Oklahoma Medical Research Foundation, Oklahoma City, OK
Postdoctoral Fellow, Laboratory of Lipid and Lipoprotein Studies, 1977-9

Research Interests:

  • Structure and function of human apolipoprotein B (ApoB), the major apolipoprotein of plasma low density lipoproteins (LDL).
  • Mechanisms of assembly of ApoB- and ApoA-I-containing lipoproteins.
  • Nutritional and hormonal regulation of synthesis and secretion of lipoproteins in the liver and intestine.
  • Plasma lipid, lipoproteins and apolipoproteins and risk for age-related maculopathy (ARM).

Research Description:

Coronary artery disease (CAD) remains the leading cause of death in adults in the United States and other industrialized countries.  One of the strongest risk factors for CAD is the high levels of low density lipoprotein (LDL) cholesterol in plasma.  LDL, however, is the metabolic product of very-low density lipoproteins (VLDL).  VLDL are formed in the liver for the purpose of exporting the endogenously synthesized lipids, such as cholesterol and triglycerides, to the peripheral tissues.  In circulation, the remodeling and breakdown of VLDL by lipoprotein lipase results in the formation of atherogenic LDL. The major structural framework of the VLDL particle is provided by apolipoprotein B (ApoB).    ApoB has been a key target for study of cardiovascular disease for two main reasons. First, it has an obligatory role in the assembly and secretion of hepatic VLDL, therefore, increased production of ApoB promotes CAD and atherosclerosis.  Second, ApoB has an essential role in the receptor-mediated removal of plasma LDL, therefore, mutations and structural changes in ApoB that alter its recognition by the LDL receptor, lead to elevated concentration of LDL and increased risk for development of atherosclerotic diseases.  My research focuses on structure-function of ApoB which is essentially the only apoprotein moiety of atherogenic LDL.  My laboratory is specifically interested in delineating the mechanisms involved in the biogenesis of ApoB-containing lipoproteins, both at the cellular and subcellular levels.

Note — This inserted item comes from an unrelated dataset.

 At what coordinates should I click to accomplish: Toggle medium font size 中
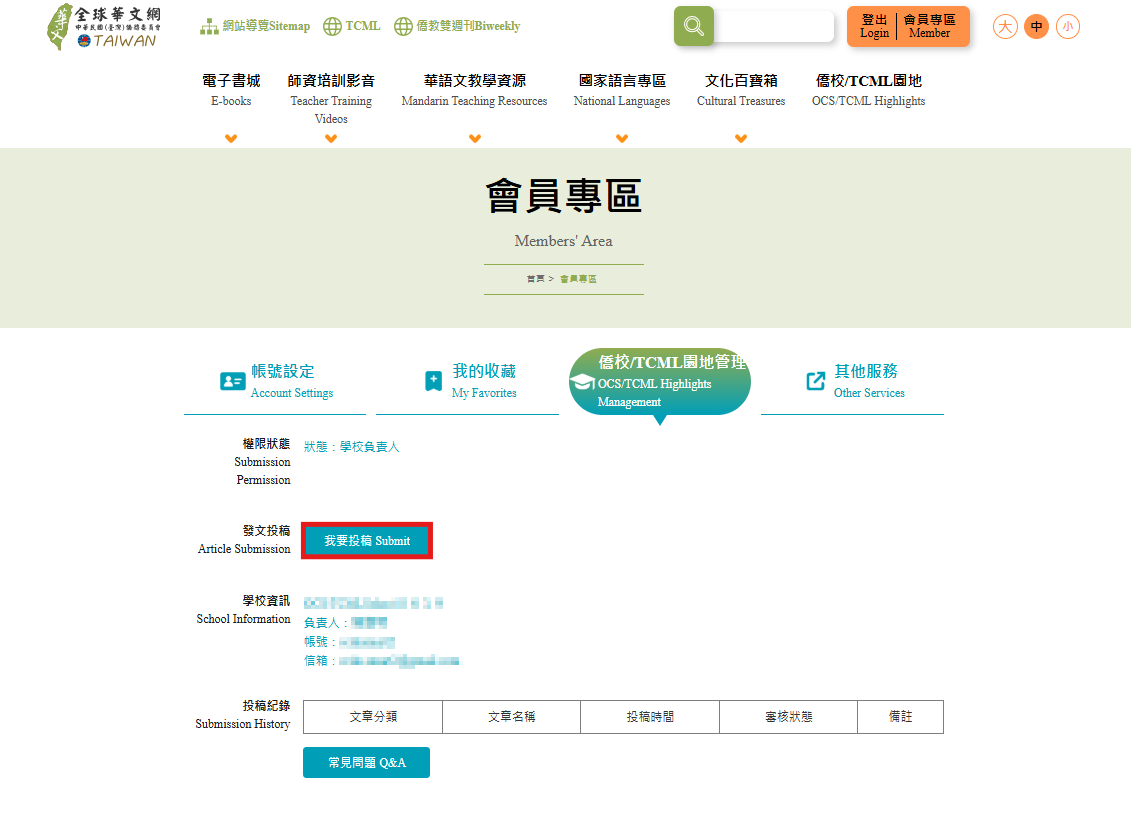coord(1036,26)
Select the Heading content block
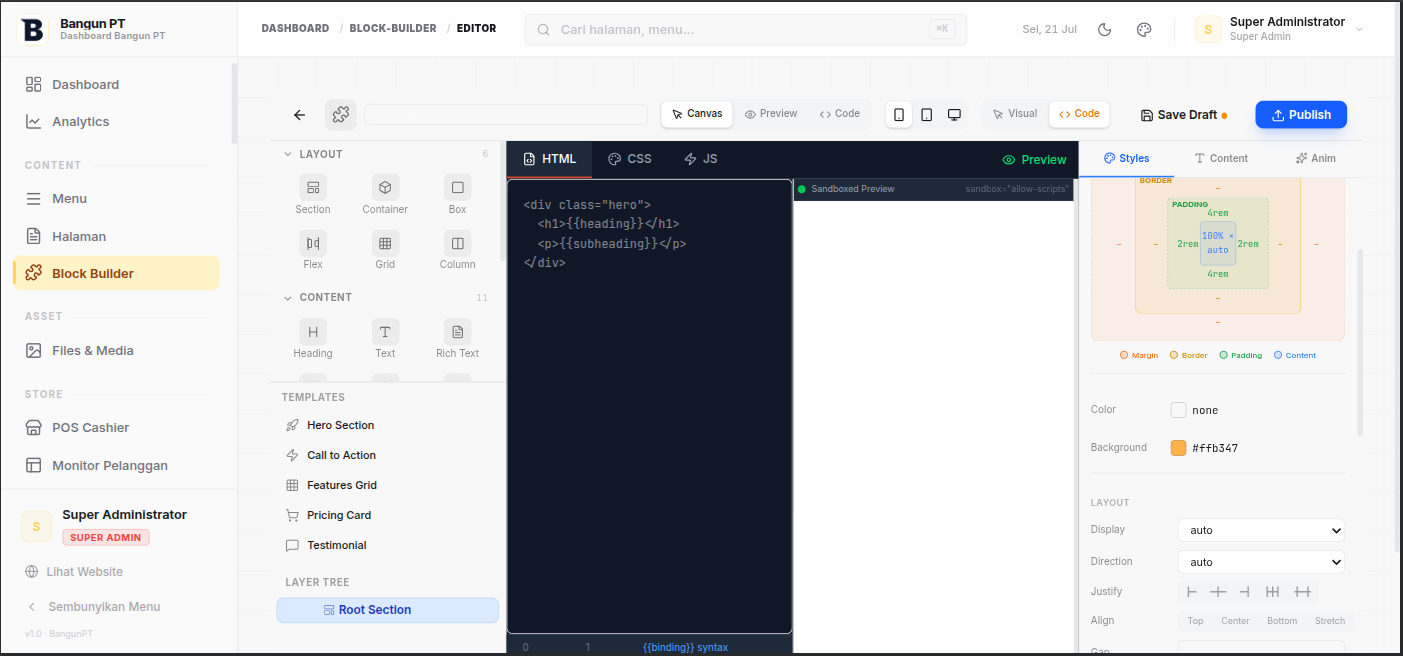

While much attention has been given to LDL cholesterol, considerable evidence exists that other ApoB-containing lipoprotein species may be equal to or more important than LDL in the pathogenesis of atherosclerosis.  Related to this issue is the observation that the critical structural domains of ApoB that confer atherogenesity to ApoB-containing lipoproteins may be located within the N-terminal 48% of apoB-100 (the full-length protein), because ApoB-48-containing lipoproteins (the intestinally-derived chylomicrons) and ApoB-100-containing lipoproteins (formed in the liver) appear to be equally atherogenic in mouse models.  ApoB is a large amphipathic protein of 4,536 amino acid residues, is composed of five superdomains, and has a number of unusual features not found in other plasma apolipoproteins. The structural elements within the ApoB polypeptide that govern the lipid recruitment into a lipoprotein particle and subdomains that render ApoB atherogenic, however, are not well characterized. Therefore, it is important to understand fully the structure-function relationship of ApoB in order to develop strategies that might be effective in controlling the rate of hepatic synthesis, assembly and secretion of ApoB-containing lipoproteins, an important cause of hyperlipidemia and increased risk for CAD.


In summary, the goals of my research are to understand the mechanisms of the assembly of apoB-containing lipoproteins in hepatocytes and to define the intracellular steps in this process that can be altered.   On a broader scale, we are interested in the mechanisms involved in the regulation of VLDL and LDL production by fatty acids and insulin and the effects of these factors on the properties of atherogenic ApoB-containing lipoproteins.